- EXTRACT TO READ

This project focuses on the Power Outages dataset, which contains information about major power outages in the U.S. spanning from January 2000 to July 2016. The dataset captures details about outage duration, causes, customer impact, and associated economic and demographic factors, making it a comprehensive resource for analysis.

Research Question: 

What are the characteristics of the most severe power outages, and which factors (e.g., location, climate, outage cause) are most commonly associated with higher severity? Furthermore, can we develop predictive models to better understand and forecast these severe events?



## Step 2: Data Cleaning and Exploratory Data Analysis

In [6]:
# Dictionary mapping month names to numerical values 
months = {
    "January": 1,
    "February": 2,
    "March": 3,
    "April": 4,
    "May": 5,
    "June": 6,
    "July": 7,
    "August": 8,
    "September": 9,
    "October": 10,
    "November": 11,
    "December": 12
}
# Converting date and time columns to appropriate formats
dates = outages["OUTAGE.START.DATE"].dropna().apply(lambda row: pd.to_datetime(row))

- DIRECTION 1
Rewrite the entries from the line with "Task: Click the" up to and including the line with "Action: (x=340, y=239)", putting "text block" in place of "paragraph" and leaving all else as it is.

- SOURCE DATA
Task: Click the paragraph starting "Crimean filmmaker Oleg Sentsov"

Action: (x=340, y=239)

...

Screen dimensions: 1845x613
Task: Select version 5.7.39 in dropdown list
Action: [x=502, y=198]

...

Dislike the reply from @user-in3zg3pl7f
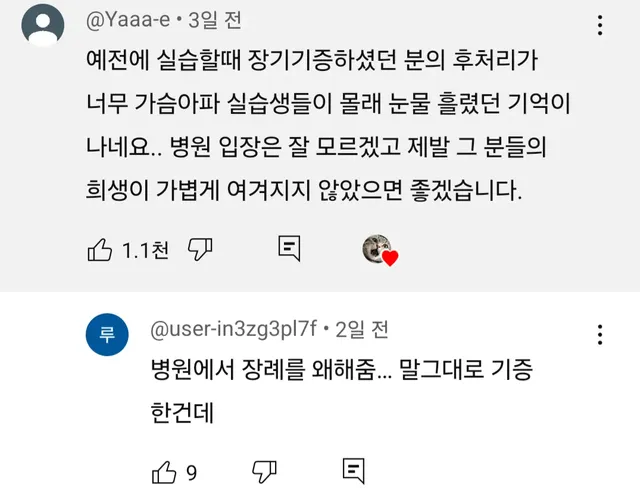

- DIRECTION 2
List the example factors that the research question in the power outages text gives in parentheses.

- SOLUTION 1
Task: Click the text block starting "Crimean filmmaker Oleg Sentsov"

Action: (x=340, y=239)

- SOLUTION 2
location, climate, outage cause